In the previous two posts in this series, we explored the process of being measured for a pair of bespoke shoes and the selection of model. Now we’re on to the lasting.
Teemu Leppanen was to make my last, upstairs on the first floor of Cleverley’s premises on the Royal Arcade in London. It’s physical work – filing down a millimetre at a time of the wooden last using a foot-long file. Especially at the initial stages where there is a lot of excess to take off.
Teemu prefers a “sculptural” style when making his lasts, which means that he prefers to start with a relatively large last and work it down using the file. Some others prefer to start with a smaller last – this is quicker but does more often require the addition of leather patches to the last in the absence of available shape in the wood.
Teemu’s aversion to that “fitting” approach is more personal than corporate; each lastmaker has his own style and there is no Cleverley-wide policy. And even with a sculptural style leather pieces will have be added with some feet, the more unusual shapes. And over time men often need pieces added to their last as well, as their feet change (generally your arches fall and your feet get wider, a little as they do with the impact of landing on them).
The starting point for lasting is not a solid block wood, but rather a standard size of last that is naturally rounded and full around the foot. This is created by machine – it used to be done by the lastmaker with a large last knife, but there’s no advantage to that so it fell out of use years ago.
The standard last that will be whittled down is around 3-4 sizes bigger than the client’s foot. This ensures that at no point on the foot will it fall within the outline created at the measuring stage.

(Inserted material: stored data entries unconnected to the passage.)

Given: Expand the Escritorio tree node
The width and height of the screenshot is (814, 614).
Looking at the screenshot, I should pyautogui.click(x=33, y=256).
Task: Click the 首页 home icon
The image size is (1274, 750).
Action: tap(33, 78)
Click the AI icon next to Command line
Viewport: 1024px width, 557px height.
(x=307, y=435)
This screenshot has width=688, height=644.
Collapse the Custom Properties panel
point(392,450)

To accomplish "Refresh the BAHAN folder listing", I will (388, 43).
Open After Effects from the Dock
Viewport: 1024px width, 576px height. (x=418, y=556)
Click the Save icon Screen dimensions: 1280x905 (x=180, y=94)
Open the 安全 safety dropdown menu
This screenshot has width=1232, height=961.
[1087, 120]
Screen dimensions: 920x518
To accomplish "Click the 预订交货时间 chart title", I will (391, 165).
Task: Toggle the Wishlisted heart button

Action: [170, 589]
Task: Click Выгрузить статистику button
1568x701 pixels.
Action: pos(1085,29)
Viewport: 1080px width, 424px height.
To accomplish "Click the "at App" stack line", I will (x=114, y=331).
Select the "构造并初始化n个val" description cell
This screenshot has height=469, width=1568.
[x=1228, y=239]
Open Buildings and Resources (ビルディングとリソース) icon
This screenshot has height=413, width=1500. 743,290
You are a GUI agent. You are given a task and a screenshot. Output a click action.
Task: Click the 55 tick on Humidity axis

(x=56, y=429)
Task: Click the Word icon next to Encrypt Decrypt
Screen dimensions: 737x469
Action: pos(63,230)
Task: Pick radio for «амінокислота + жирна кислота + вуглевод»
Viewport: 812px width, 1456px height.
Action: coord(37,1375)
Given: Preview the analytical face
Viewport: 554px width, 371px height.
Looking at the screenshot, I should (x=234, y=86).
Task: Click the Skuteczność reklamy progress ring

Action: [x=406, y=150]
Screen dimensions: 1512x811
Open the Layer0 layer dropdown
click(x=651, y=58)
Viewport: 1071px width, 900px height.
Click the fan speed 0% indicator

The most important points for the last are the joints – where your big and little toe connect to your foot. Not only is this the widest point on your foot, it is also one of the boniest. So a poor fit here can lead to the most discomfort. The edges of the upper are obviously less soft and flexible than the middle, so even though the top of your toes might be bonier, they are unlikely to cause as much discomfort. The shoe also flexes at the joints, adding greater stress.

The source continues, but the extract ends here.